--- What is expected ---
Could you render everything from the line containing "Identify the location of variable-label: meanintellect." down to the end of the items as a numbered list, without blank lines and without the pictures?

+---+

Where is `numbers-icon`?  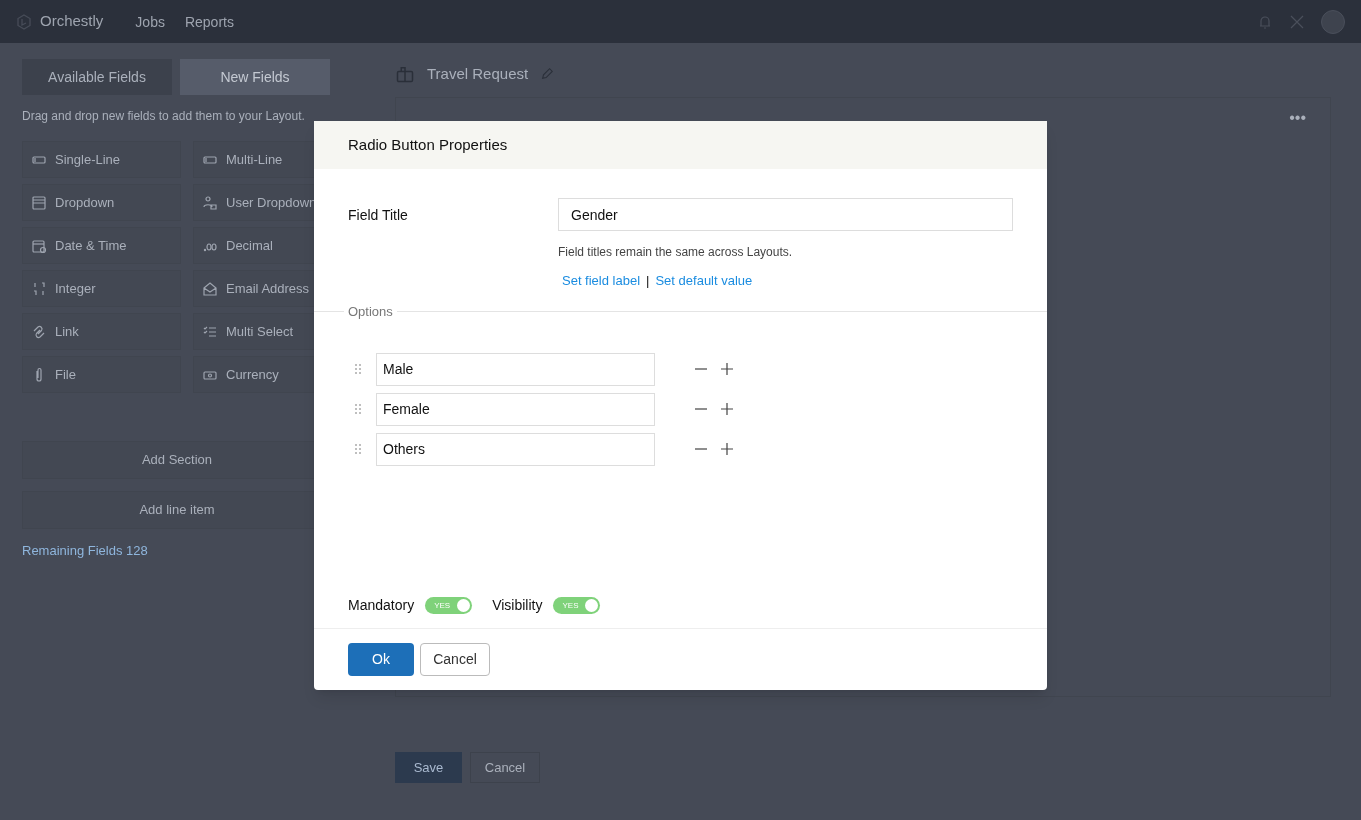 numbers-icon is located at coordinates (39, 288).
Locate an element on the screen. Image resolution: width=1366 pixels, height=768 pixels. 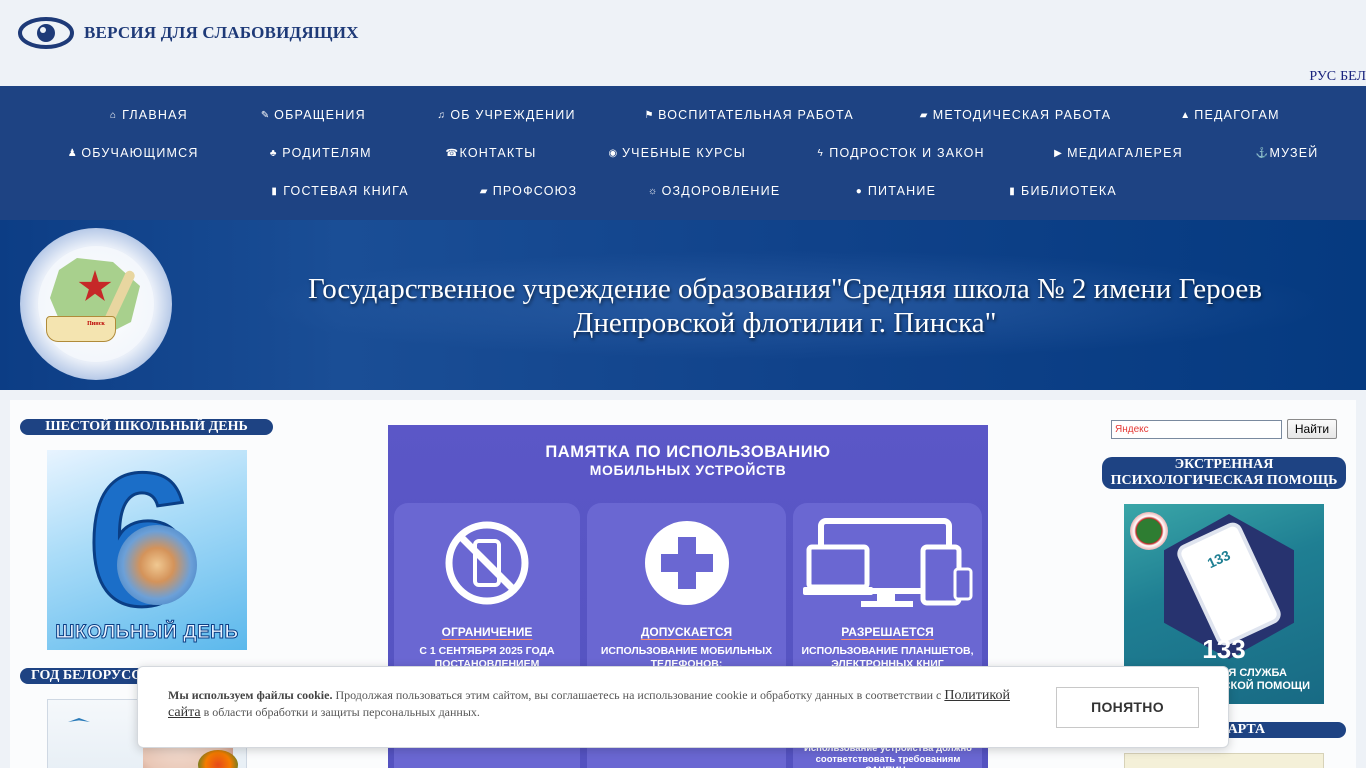
cookie-text-bold: Мы используем файлы cookie. is located at coordinates (250, 695).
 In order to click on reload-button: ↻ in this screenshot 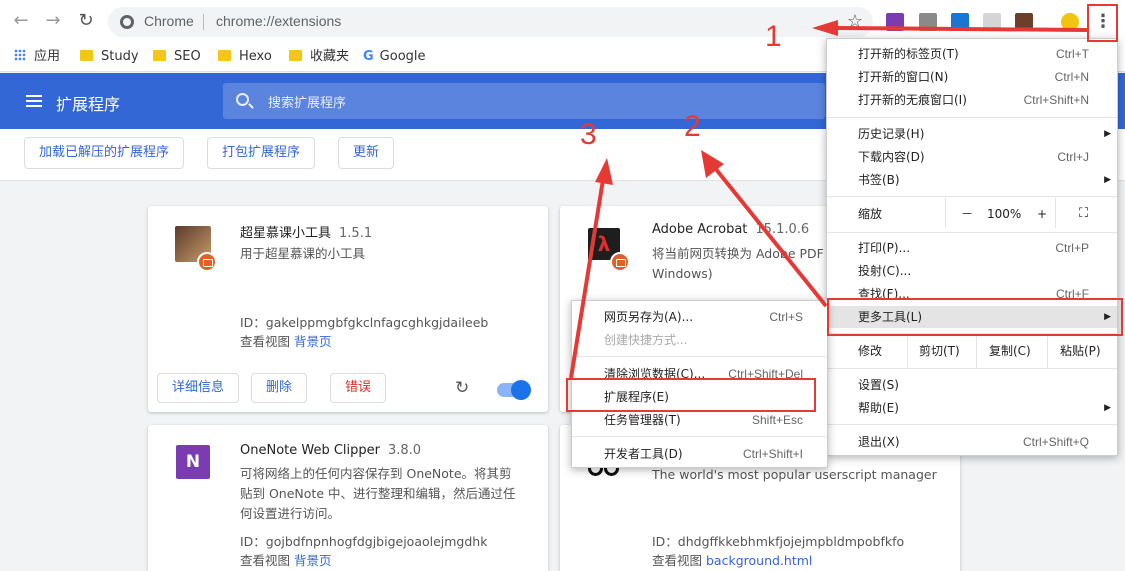, I will do `click(86, 21)`.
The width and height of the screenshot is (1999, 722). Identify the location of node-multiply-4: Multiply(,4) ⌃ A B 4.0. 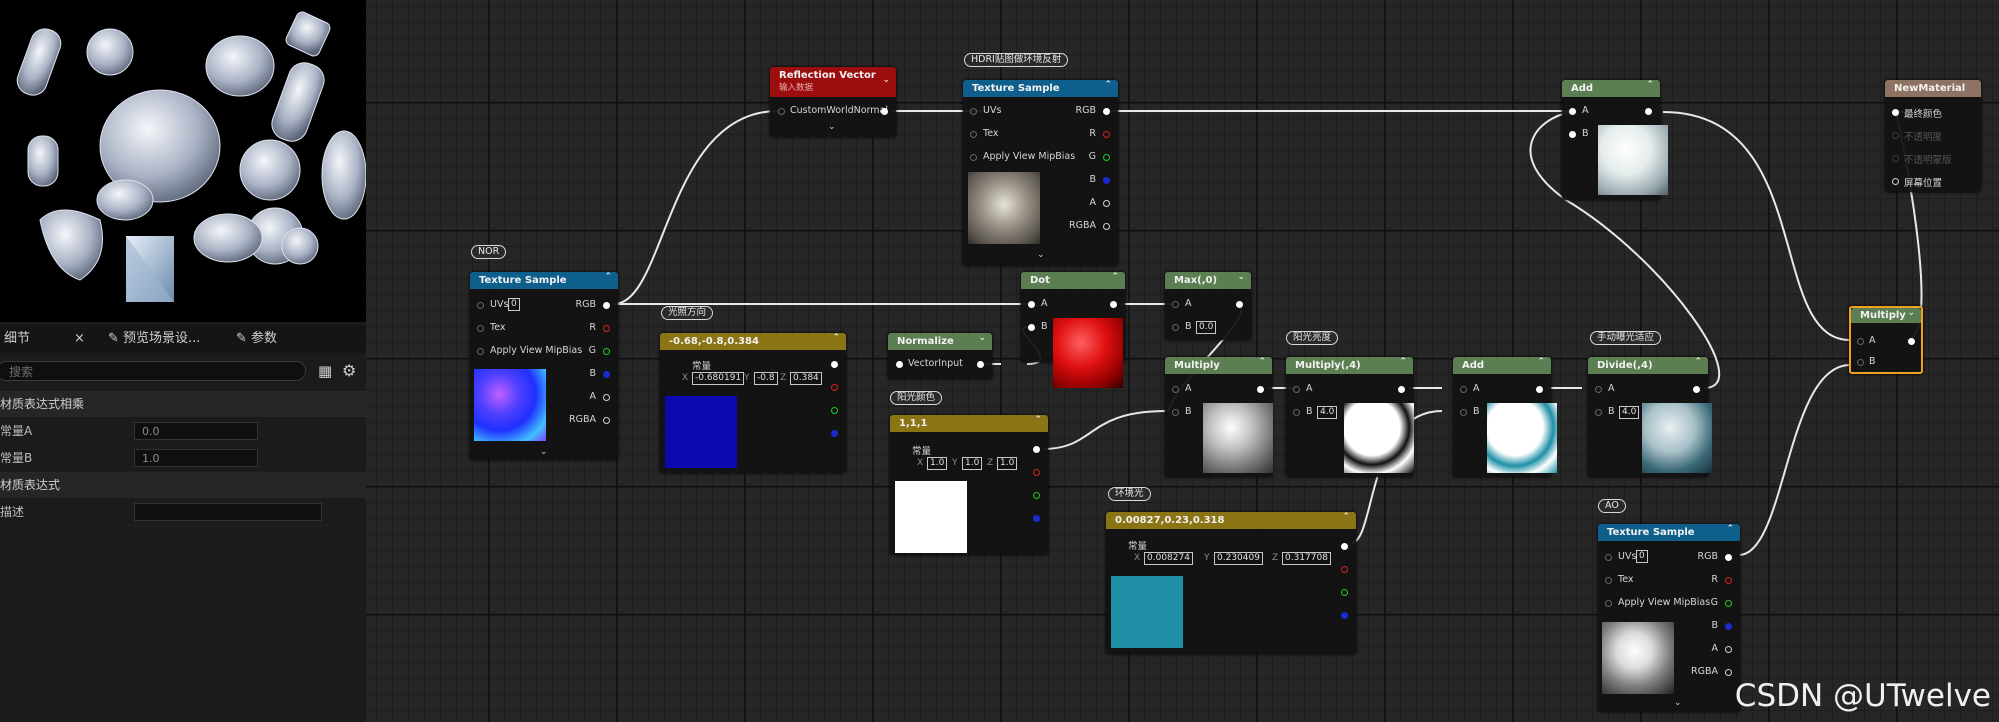
(1350, 417).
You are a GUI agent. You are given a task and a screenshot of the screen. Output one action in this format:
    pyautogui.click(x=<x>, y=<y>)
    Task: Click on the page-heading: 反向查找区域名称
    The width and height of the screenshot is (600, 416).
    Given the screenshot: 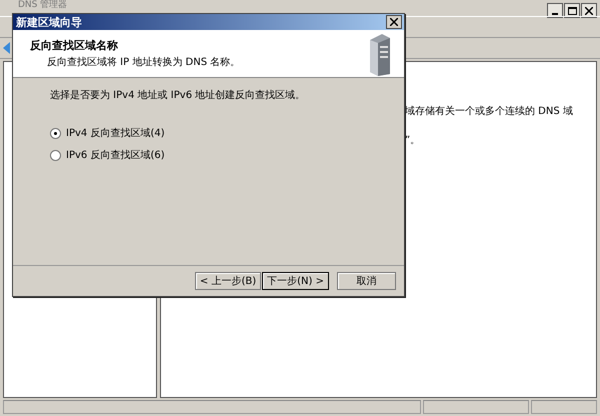 What is the action you would take?
    pyautogui.click(x=74, y=46)
    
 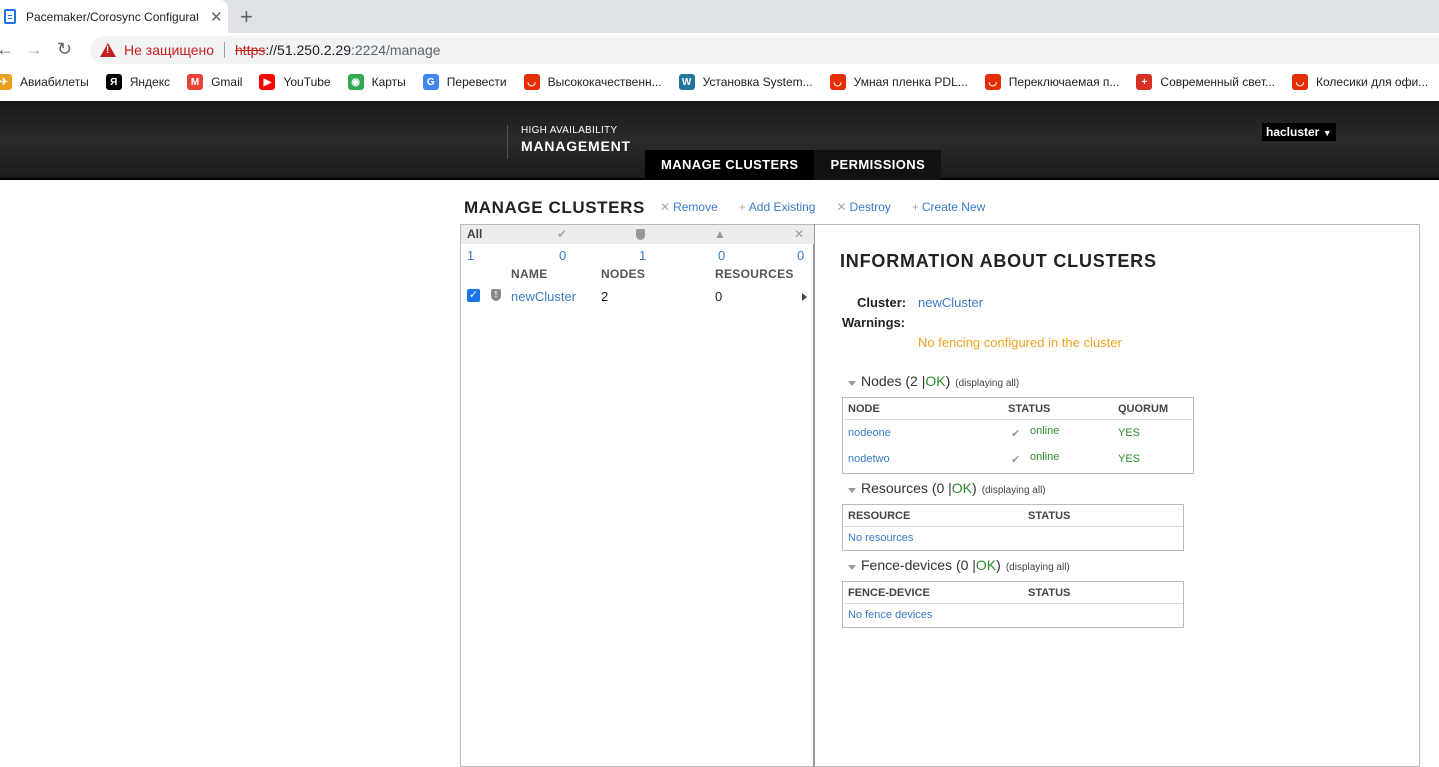 What do you see at coordinates (64, 50) in the screenshot?
I see `reload-icon: ↻` at bounding box center [64, 50].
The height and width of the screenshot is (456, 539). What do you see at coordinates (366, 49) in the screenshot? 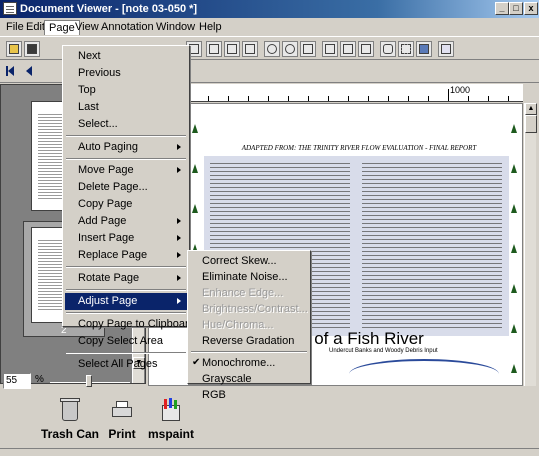
I see `view-multi-icon` at bounding box center [366, 49].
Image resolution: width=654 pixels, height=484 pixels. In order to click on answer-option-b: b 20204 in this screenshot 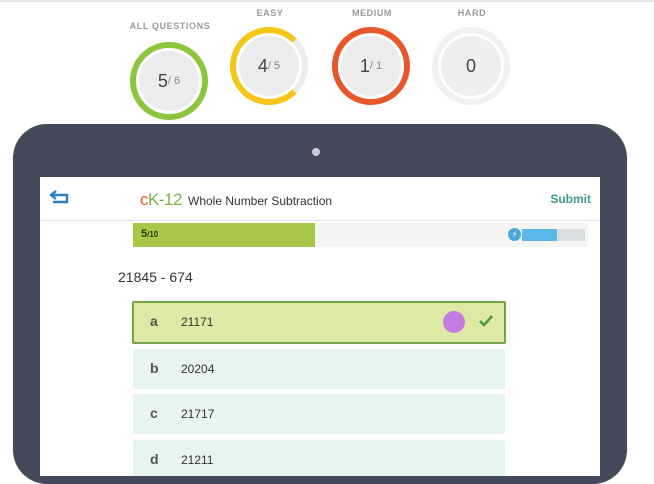, I will do `click(319, 369)`.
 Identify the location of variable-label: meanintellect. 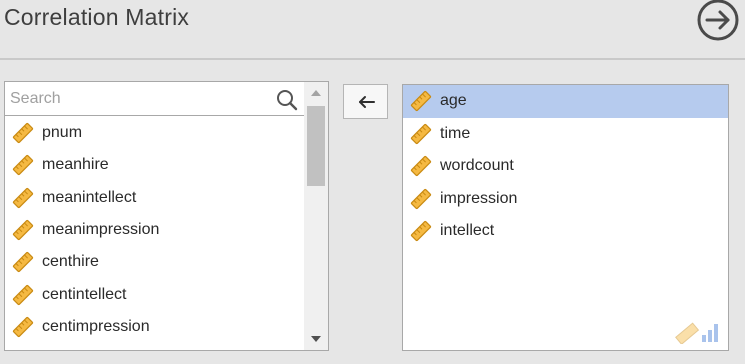
(90, 197).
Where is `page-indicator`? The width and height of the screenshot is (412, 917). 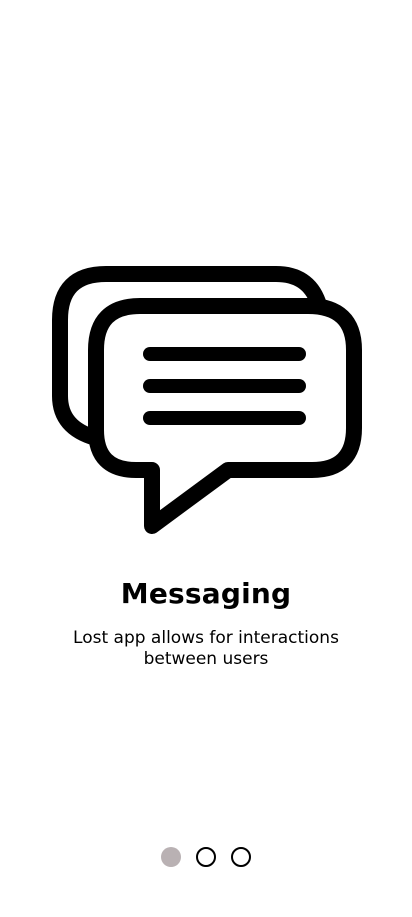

+---+

--- Result of this task ---
1.  Identify the location of variable-label: meanintellect. 
2. (90, 197).
3. Where is `page-indicator`? The width and height of the screenshot is (412, 917). 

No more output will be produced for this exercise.